# NY Times Topic Classification Project

Import libraries

In [1]:
from sklearn.datasets import fetch_20newsgroups
from sklearn.feature_extraction.text import TfidfVectorizer
from sklearn.metrics.pairwise import linear_kernel
import nltk.data
import numpy as np

Fetch data

In [2]:
categories = ['comp.graphics', 'rec.sport.baseball', 'sci.med', 'talk.politics.misc']
data = fetch_20newsgroups(subset='train', categories=categories).data
newsgroups = fetch_20newsgroups(subset='train', categories=categories)

Explore data

In [3]:
type(data), len(data)

(list, 2240)

In [4]:
data[0]

'From: geb@cs.pitt.edu (Gordon Banks)\nSubject: Re: Name of MD\'s eyepiece?\nReply-To: geb@cs.pitt.edu (Gordon Banks)\nOrganization: Univ. of Pittsburgh Computer Science\nLines: 13\n\nIn article <C4IHM2.Gs9@watson.ibm.com> clarke@watson.ibm.com (Ed Clarke) writes:\n>|> |It\'s not an eyepiece.  It is called a head mirror.  All doctors never\n>\n>A speculum?\n\nThe speculum is the little cone that fits on the end of the otoscope.\nThere are also vaginal specula that females and gynecologists are\nall too familiar with.\n-- \n----------------------------------------------------------------------------\nGordon Banks  N3JXP      | "Skepticism is the chastity of the intellect, and\ngeb@cadre.dsl.pitt.edu   |  it is shameful to surrender it too soon." \n----------------------------------------------------------------------------\n'

Import stopwords

In [5]:
from nltk.corpus import stopwords
stop_words = stopwords.words('english')
from string import punctuation

Import Stemmer and Lemmatizer

In [6]:
from  nltk.stem.porter import PorterStemmer
from nltk.stem.snowball import SnowballStemmer
from nltk.stem.wordnet  import WordNetLemmatizer

Vectorize text

In [7]:
vectorizer  = TfidfVectorizer(stop_words='english', max_features=2000)
vectors = vectorizer.fit_transform(data).toarray()
words = vectorizer.get_feature_names()

In [8]:
vectors.shape

(2240, 2000)

Implement function to get top features

In [9]:
def get_top_values(lst, n, labels):
    return [labels[i] for i in np.argsort(lst)[::-1][:n]]

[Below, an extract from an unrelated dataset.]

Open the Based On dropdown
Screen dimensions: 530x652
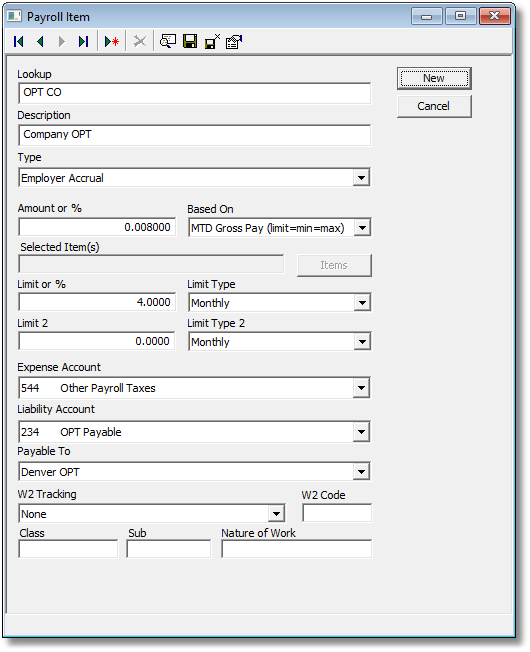362,228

Define another vectorizer without using idf

In [10]:
vectorizer2 = TfidfVectorizer(use_idf=False, max_features=2000)
vectors2 = vectorizer2.fit_transform(["\n".join(data)]).toarray()
print("top 10 by tf across all corpus")
print(get_top_values(vectors2[0], 10, words))

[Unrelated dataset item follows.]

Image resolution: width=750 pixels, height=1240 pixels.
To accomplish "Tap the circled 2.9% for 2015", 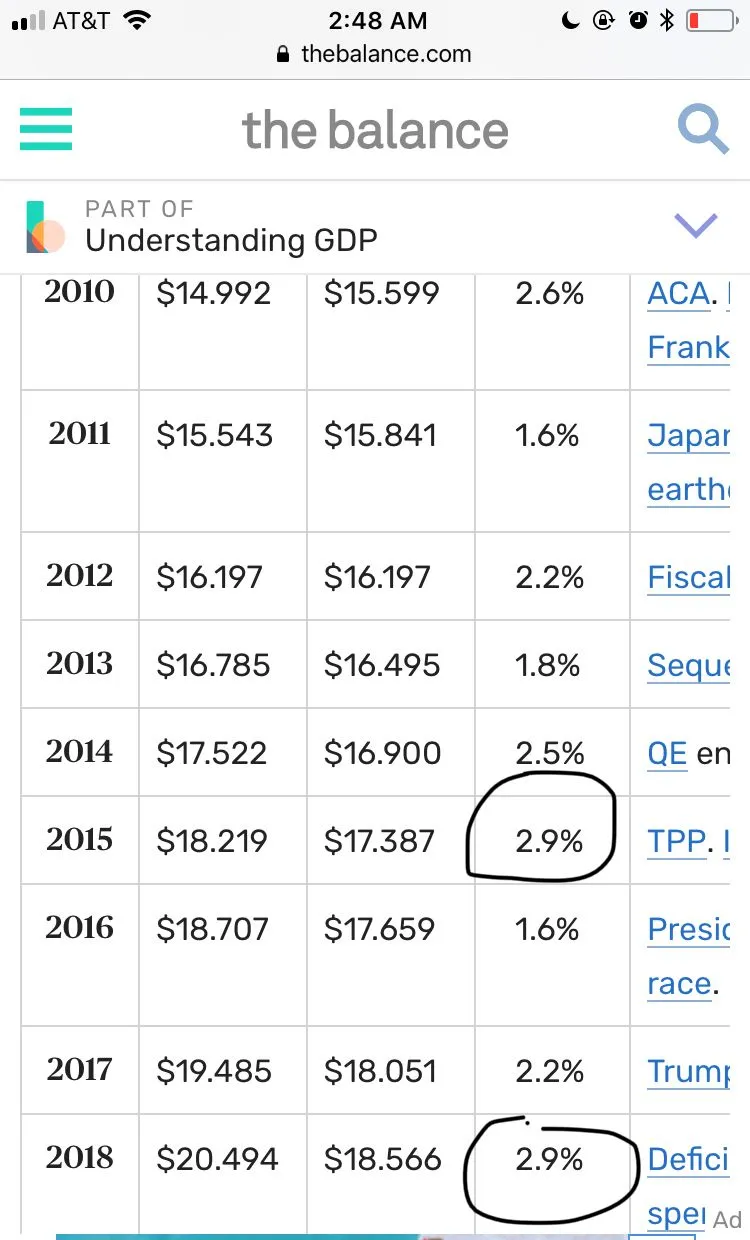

top 10 by tf across all corpus
['talking', 'thf2', 'ny', 'american', 'ii', 'int', 'talk', 'interesting', 'feel', 'duke']


Load data

In [11]:
data = fetch_20newsgroups(subset='train', categories=categories).data
target = fetch_20newsgroups(subset='train', categories=categories).target

In [13]:
len(data), type(data), target.shape

(2240, list, (2240,))

Identify features and targets

In [14]:
X = vectors
y = target

Transform data

In [15]:
test_data = fetch_20newsgroups(subset='test', categories=categories).data
test_target = fetch_20newsgroups(subset='test', categories=categories).target

In [16]:
y_test = test_target
X_test = vectorizer.transform(test_data)

Build Logistic Regression classifier

In [17]:
from sklearn.linear_model import LogisticRegression

model = LogisticRegression()

model.fit(X, y)

LogisticRegression(C=1.0, class_weight=None, dual=False, fit_intercept=True,
          intercept_scaling=1, max_iter=100, multi_class='ovr', n_jobs=1,
          penalty='l2', random_state=None, solver='liblinear', tol=0.0001,
          verbose=0, warm_start=False)

In [18]:
model.score(X, y)

0.9861607142857143

In [19]:
model.coef_.shape

(4, 2000)

Get the top features

In [20]:
num_category = 0

print(categories[num_category])

get_top_values(model.coef_[num_category], 10, words)

comp.graphics


['graphics',
 'image',
 '3d',
 'files',
 'images',
 'file',
 '3do',
 'windows',
 'points',
 'software']

In [21]:
model.score(X, y)

0.9861607142857143

In [22]:
model.score(X_test, y_test)

0.925603217158177

Naive Bayes Classifier

In [23]:
from sklearn.naive_bayes import MultinomialNB

model = MultinomialNB()

model.fit(X, y)

MultinomialNB(alpha=1.0, class_prior=None, fit_prior=True)

In [24]:
model.score(X, y)

0.9714285714285714

In [25]:
model.score(X_test, y_test)

0.9175603217158177

Randorm Forest Classifier

In [26]:
from sklearn.multiclass import OneVsRestClassifier
from sklearn.ensemble import RandomForestClassifier

estimator = RandomForestClassifier(n_estimators=200,max_depth=50,min_samples_leaf=3, random_state=1)
model = OneVsRestClassifier(estimator,n_jobs=-1)

model.fit(X, y)

OneVsRestClassifier(estimator=RandomForestClassifier(bootstrap=True, class_weight=None, criterion='gini',
            max_depth=50, max_features='auto', max_leaf_nodes=None,
            min_impurity_decrease=0.0, min_impurity_split=None,
            min_samples_leaf=3, min_samples_split=2,
            min_weight_fraction_leaf=0.0, n_estimators=200, n_jobs=1,
            oob_score=False, random_state=1, verbose=0, warm_start=False),
          n_jobs=-1)

In [27]:
model.score(X, y)

0.9924107142857143

In [28]:
model.score(X_test, y_test)

0.925603217158177

Gradient Boosted Trees

In [29]:
from sklearn.ensemble import GradientBoostingClassifier

estimator = GradientBoostingClassifier(n_estimators=100,learning_rate=0.1,max_depth=5,min_samples_leaf=2, random_state=1)
model = OneVsRestClassifier(estimator,n_jobs=-1)

model.fit(X, y)

OneVsRestClassifier(estimator=GradientBoostingClassifier(criterion='friedman_mse', init=None,
              learning_rate=0.1, loss='deviance', max_depth=5,
              max_features=None, max_leaf_nodes=None,
              min_impurity_decrease=0.0, min_impurity_split=None,
              min_samples_leaf=2, min_samples_split=2,
              min_weight_fraction_leaf=0.0, n_estimators=100,
              presort='auto', random_state=1, subsample=1.0, verbose=0,
              warm_start=False),
          n_jobs=-1)

In [30]:
model.score(X, y)

0.9986607142857142

In [31]:
model.score(X_test, y_test)

0.8806970509383378